Id. at 434 (emphasis added).

  In that regard, the Court has carefully scrutinized the plaintiffs' attorney declaration, time slips and billing records, and the Court finds that the expenditure of time and the amount of the fee charged for the appeal in this case was excessive. The Plaintiffs submitted contemporaneous time slips that reflect 478.75 hours spent on the total litigation. The two associates and one partner that did the majority of the work charged approximately $250 and $350 per hour, respectively. In total, counsel requests a total fee in the amount of $100,448.00. Of this amount, the sum of $93,415.00 was billed in appealing the Court's order that denied attorneys' fees in the amount of $7,033.00. Even though a fee may not "be reduced merely because the fee would be disproportionate to the financial interest at stake in the litigation . . .," Kassim v. City of Schenectady, 415 F.3d 246, 252 (2d Cir. 2005), the court has discretion to reduce the amount if it determines that the hours and rate charged are superfluous or unreasonable. See Luciano v. Olsten Corp., 109 F.3d 111, 115 (2d Cir. 1997).
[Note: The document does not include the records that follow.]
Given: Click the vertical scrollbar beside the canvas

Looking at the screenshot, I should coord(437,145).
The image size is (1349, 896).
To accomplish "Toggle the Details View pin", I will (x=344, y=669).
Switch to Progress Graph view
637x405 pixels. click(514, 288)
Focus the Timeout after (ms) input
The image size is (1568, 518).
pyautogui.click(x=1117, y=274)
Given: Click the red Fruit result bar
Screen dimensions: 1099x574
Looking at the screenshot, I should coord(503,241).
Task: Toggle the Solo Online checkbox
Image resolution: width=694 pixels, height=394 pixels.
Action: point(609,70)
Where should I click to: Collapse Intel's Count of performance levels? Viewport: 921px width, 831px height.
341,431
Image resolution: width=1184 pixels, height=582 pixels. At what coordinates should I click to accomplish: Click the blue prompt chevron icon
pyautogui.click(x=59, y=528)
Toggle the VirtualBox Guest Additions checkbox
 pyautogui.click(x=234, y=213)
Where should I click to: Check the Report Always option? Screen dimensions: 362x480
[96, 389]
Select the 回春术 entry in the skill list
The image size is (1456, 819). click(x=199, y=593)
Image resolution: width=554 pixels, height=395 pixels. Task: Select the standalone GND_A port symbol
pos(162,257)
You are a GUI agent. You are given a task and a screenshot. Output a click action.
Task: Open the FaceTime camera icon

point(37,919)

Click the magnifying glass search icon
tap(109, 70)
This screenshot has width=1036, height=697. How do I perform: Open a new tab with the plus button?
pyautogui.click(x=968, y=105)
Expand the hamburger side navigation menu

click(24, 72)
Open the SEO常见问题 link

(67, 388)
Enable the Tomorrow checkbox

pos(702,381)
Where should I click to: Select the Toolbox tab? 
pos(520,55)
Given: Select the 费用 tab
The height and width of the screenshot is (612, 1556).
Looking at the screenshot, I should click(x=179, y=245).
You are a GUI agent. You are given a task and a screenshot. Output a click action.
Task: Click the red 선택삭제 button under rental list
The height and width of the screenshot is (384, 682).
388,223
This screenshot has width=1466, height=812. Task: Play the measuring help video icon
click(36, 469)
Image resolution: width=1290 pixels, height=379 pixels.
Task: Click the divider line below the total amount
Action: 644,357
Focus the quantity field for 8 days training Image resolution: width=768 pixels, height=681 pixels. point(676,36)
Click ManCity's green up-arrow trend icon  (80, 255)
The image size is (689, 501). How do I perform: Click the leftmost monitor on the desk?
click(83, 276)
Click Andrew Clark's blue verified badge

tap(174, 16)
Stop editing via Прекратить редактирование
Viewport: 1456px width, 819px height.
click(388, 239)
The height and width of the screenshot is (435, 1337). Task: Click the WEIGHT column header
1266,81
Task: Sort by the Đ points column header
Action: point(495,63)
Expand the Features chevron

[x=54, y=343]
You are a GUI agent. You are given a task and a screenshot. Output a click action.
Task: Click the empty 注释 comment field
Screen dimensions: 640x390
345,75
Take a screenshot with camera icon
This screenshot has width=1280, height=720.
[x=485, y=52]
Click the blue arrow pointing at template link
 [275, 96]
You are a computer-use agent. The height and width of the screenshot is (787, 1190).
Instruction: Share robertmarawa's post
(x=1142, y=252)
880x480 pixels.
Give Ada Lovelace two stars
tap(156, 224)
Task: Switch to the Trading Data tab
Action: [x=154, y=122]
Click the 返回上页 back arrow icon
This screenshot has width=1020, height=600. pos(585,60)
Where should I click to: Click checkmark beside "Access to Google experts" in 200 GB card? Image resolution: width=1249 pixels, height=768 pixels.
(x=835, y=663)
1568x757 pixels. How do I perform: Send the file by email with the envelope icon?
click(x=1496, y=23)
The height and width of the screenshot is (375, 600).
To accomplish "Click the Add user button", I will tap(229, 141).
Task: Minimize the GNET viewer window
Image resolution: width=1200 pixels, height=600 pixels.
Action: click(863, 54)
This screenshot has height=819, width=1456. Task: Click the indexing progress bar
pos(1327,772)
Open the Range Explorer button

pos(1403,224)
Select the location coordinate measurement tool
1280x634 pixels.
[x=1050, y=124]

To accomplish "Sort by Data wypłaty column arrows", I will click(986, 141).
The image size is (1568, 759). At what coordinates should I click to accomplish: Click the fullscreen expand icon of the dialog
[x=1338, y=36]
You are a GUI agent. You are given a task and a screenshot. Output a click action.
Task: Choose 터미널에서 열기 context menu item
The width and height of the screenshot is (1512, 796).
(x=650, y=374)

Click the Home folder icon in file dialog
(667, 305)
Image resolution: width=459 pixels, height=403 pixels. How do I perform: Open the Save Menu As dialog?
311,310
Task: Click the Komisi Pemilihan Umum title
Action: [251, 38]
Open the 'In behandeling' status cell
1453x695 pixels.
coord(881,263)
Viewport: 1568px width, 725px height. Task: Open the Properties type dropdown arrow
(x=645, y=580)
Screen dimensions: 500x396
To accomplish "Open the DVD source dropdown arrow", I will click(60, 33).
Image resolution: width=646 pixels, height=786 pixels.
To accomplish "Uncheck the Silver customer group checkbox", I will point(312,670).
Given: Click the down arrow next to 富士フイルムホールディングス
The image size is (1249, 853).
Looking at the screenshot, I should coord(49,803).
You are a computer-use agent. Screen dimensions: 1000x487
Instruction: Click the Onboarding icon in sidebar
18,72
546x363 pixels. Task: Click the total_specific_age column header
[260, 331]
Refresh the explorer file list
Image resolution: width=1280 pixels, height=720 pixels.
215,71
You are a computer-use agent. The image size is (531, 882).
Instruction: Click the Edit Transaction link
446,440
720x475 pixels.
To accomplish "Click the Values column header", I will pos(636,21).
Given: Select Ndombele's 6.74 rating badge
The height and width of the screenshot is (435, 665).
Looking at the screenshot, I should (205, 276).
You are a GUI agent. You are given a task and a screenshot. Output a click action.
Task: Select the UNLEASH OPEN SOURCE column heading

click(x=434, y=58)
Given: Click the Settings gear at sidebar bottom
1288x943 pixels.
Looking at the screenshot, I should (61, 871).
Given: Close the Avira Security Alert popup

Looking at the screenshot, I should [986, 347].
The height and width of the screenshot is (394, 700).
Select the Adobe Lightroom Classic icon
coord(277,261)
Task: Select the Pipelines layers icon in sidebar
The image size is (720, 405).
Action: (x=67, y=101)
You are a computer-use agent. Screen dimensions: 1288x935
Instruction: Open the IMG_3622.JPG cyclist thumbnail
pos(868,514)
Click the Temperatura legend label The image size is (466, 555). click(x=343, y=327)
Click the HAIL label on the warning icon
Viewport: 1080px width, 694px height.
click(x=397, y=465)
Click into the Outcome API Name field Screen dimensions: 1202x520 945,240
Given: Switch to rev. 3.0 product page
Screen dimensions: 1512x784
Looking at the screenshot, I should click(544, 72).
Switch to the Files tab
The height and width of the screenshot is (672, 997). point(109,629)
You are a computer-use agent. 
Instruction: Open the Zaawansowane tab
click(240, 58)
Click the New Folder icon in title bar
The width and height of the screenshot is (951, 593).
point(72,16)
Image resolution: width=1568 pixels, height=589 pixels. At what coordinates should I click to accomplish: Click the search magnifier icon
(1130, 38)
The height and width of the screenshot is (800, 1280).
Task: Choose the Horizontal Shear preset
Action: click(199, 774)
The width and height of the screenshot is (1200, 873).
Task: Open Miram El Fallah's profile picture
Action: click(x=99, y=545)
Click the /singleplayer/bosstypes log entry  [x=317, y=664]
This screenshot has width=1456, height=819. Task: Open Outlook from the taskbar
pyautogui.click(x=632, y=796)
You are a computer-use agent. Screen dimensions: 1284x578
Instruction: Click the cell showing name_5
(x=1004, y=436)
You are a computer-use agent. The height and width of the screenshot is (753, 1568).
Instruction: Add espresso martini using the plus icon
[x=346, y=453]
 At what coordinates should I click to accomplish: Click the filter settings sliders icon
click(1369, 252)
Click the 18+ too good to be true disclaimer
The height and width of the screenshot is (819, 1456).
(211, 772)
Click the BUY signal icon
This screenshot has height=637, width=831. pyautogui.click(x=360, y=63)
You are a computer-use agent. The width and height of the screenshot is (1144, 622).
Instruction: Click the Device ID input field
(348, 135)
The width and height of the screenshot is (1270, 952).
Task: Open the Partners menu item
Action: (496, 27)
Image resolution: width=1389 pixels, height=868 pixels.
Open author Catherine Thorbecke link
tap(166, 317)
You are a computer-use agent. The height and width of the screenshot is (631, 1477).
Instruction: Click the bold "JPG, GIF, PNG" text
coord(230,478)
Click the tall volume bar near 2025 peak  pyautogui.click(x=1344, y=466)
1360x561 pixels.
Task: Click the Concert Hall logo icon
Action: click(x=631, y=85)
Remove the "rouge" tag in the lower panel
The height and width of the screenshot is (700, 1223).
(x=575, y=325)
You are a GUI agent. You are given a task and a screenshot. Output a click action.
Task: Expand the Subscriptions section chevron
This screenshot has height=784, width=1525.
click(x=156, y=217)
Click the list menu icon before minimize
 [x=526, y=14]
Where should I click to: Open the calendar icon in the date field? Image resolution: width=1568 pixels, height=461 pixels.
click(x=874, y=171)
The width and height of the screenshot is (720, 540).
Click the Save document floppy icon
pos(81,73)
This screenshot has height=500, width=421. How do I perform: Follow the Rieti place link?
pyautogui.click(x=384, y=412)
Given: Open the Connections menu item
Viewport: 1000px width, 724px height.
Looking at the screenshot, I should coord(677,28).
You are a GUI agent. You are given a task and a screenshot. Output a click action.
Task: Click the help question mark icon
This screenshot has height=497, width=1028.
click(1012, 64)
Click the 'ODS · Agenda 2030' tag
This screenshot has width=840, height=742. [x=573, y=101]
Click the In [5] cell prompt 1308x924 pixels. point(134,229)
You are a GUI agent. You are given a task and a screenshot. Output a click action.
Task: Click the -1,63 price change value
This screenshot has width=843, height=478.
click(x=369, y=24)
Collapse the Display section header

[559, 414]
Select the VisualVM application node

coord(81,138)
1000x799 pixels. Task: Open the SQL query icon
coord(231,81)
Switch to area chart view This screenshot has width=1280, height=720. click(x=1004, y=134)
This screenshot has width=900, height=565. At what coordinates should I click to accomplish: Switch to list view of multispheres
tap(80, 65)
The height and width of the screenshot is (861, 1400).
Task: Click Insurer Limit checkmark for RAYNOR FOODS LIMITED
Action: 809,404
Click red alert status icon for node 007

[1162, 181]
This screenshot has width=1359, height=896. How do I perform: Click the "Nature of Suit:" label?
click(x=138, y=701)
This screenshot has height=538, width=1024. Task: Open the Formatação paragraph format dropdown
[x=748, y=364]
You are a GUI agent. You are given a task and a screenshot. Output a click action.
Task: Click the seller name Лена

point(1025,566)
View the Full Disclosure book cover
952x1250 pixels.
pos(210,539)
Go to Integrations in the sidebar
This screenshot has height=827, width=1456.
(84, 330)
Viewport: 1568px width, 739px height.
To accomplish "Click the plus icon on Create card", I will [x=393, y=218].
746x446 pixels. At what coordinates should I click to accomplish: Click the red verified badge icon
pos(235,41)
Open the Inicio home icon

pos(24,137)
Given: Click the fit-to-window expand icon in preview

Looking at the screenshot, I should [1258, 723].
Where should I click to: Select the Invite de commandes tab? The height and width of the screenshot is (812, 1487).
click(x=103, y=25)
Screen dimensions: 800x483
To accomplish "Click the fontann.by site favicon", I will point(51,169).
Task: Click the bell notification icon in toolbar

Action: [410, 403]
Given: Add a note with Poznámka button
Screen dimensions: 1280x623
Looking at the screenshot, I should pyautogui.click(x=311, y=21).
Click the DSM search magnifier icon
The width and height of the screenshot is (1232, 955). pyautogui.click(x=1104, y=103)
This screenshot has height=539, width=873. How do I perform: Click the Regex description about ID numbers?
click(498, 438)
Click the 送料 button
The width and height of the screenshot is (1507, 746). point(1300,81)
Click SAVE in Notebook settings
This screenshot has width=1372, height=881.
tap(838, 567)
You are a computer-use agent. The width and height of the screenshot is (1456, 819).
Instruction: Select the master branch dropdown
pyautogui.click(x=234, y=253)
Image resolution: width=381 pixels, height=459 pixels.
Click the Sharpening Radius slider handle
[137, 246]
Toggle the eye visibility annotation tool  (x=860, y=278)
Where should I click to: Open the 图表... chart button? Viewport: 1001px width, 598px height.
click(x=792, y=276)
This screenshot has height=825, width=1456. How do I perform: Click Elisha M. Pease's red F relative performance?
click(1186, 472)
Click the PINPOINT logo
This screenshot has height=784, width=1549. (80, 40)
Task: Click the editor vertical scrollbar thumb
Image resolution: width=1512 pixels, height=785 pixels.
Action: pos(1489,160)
  The Court is generally cognizant of the amount of hours it may take to litigate an appeal that contains many complicated issues. See, e.g., Garden State Auto Park Pontiac GMC Truck, Inc. v. Electronic Data Sys. Corp., 31 F. Supp. 2d 378, 385-86 (D.N.J. 1998) (finding it reasonable to spend 241.4 hours on an appeal that involved an extensive appellate brief containing a "myriad of issues" as well as preparation and attendance at mediation prior to the disposition of the appeal). In contrast to the issues in Garden State, this case involved a simple and straightforward appeal that was solely related to the Court's denial of their motion for attorneys' fees. The amount of the fees was not disputed. The appeal only contained one narrow issue, namely, whether the Court had discretion to award attorneys' fees under section 1132(g)(1) in an action to compel a surety bond. In addition, this was the same issue that was fully briefed by the parties when the issue was before this Court in the original motion for attorneys' fees. As such, the expenditure of more than three hundred of hours on the appeal was totally unnecessary and excessive.

  As such, the Court finds it appropriate to reduce the number of compensable hours charged by counsel. Ordinarily, a reduced award of attorneys' fees is either based upon the court's lodestar calculation or the balancing of the Chambless factors. Seitzman v. Sun Life Assurance Co. of Canada, Inc., 311 F.3d 477, 487 (2d Cir. 2002). In addition, when there is a fee application containing excessive hours, it is within the discretion of the district court to make an across the board percentage reduction. "Courts have recognized that it is unrealistic to expect a trial judge to evaluate and rule on every entry in an application. These courts have endorsed percentage cuts as a practical means of trimming fat from a fee application." NYSARC v. Carey, 711 F.2d 1136, 1146 (2d Cir. 1983).

  Following this procedure, courts in this Circuit and elsewhere have made percentage reductions of fee awards where there was excessive billing. See Copeland v. Marshall, 641 F.2d 880, 903 (D.C. Cir. 1980) (22% reduction); S.E.C. v. Goren, 272 F.Supp 2d 202, 213 (E.D.N.Y. 2003) (hours reduced by 30%); Elliot v. Board of Education of City of Rochester, 2003 WL 2296612 (W.D.N.Y. 2003) (10% reduction in hours); Sabatini v. Corning-Painted Post Area School Dist., 190 F. Supp. 2d 509, 522 (W.D.N.Y. 2001) (hours for total non-travel items reduced by 15%).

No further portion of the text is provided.